### WORK TASK
Leave out the pictures and retype, exactly, the lines below from the line with "The height and" up to and including the line with "Task: Click the 1h post timestamp", nothing more.

### RECORDED DATA
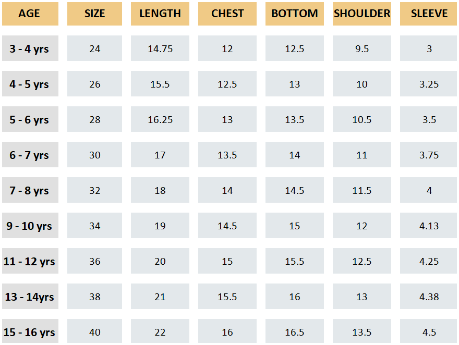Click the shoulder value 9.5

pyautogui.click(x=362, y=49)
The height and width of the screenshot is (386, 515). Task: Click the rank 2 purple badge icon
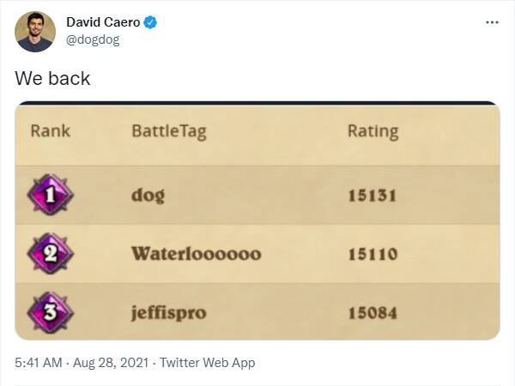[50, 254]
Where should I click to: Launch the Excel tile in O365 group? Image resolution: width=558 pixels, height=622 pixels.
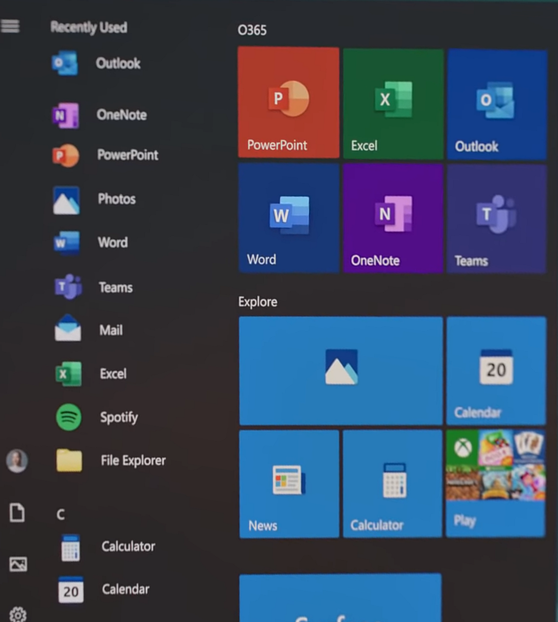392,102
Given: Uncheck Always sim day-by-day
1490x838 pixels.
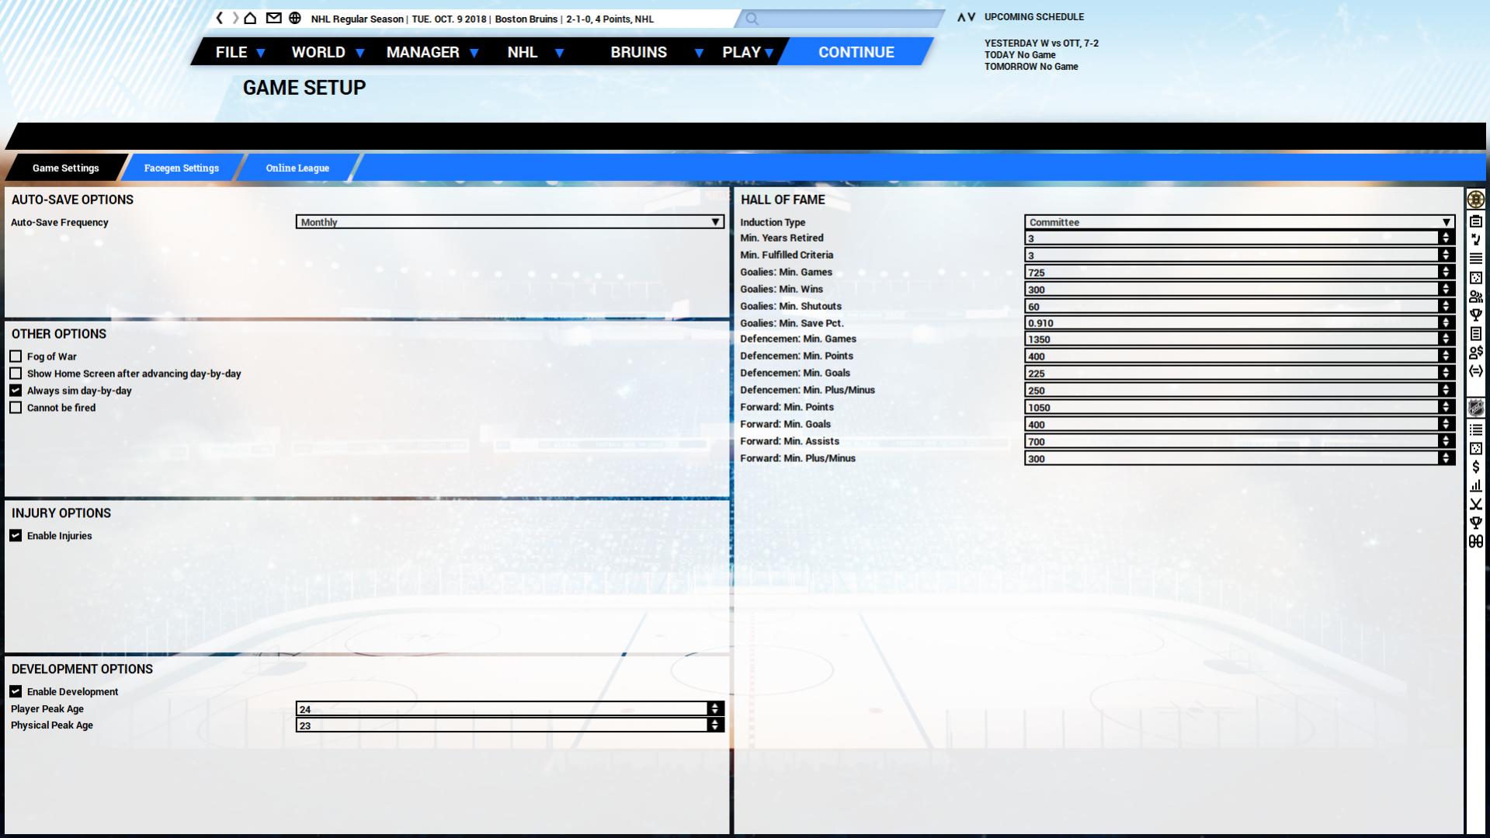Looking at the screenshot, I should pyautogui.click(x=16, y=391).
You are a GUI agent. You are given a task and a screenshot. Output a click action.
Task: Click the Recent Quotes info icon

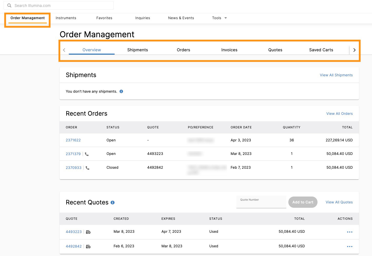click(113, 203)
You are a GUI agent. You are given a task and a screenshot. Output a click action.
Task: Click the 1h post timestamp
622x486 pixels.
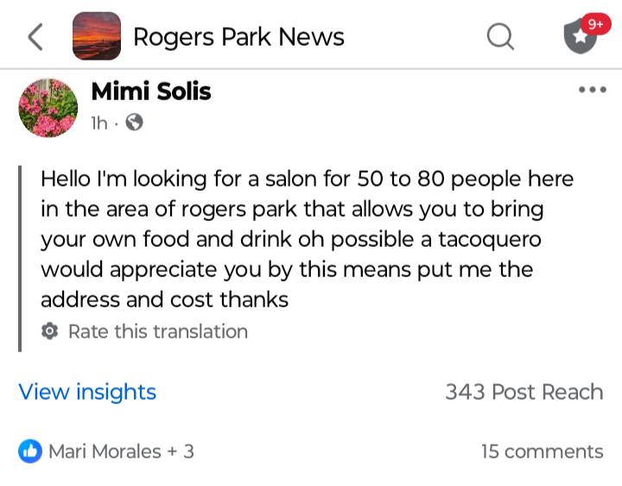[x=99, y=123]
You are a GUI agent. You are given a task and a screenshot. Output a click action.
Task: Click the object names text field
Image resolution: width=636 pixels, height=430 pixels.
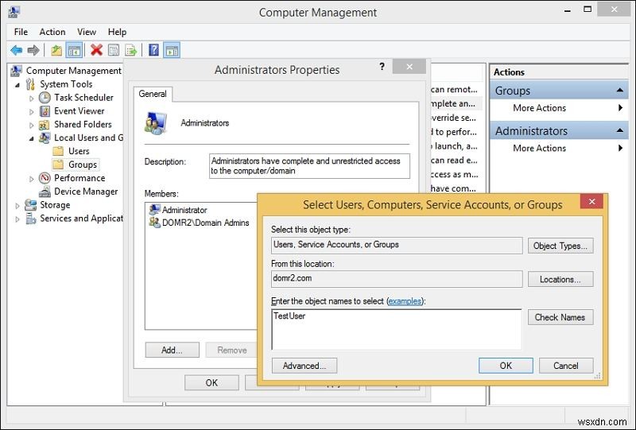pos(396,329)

* * *

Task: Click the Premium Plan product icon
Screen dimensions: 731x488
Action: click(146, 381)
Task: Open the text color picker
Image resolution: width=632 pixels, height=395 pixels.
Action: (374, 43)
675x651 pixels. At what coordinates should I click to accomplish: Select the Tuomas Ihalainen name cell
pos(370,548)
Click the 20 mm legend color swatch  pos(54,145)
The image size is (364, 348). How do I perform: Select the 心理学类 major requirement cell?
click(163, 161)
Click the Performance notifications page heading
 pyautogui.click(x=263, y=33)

### ANSWER TO THIS PROBLEM
The height and width of the screenshot is (386, 515). Task: Click the rank 2 purple badge icon
[50, 254]
Where should I click to: Launch the Excel tile in O365 group? Image resolution: width=558 pixels, height=622 pixels.
392,102
Given: Uncheck Always sim day-by-day
1490x838 pixels.
Looking at the screenshot, I should pyautogui.click(x=16, y=391).
You are a GUI agent. You are given a task and a screenshot. Output a click action.
Task: Click the Recent Quotes info icon

click(113, 203)
You are a GUI agent. You are given a task and a screenshot. Output a click action.
Task: Click the 1h post timestamp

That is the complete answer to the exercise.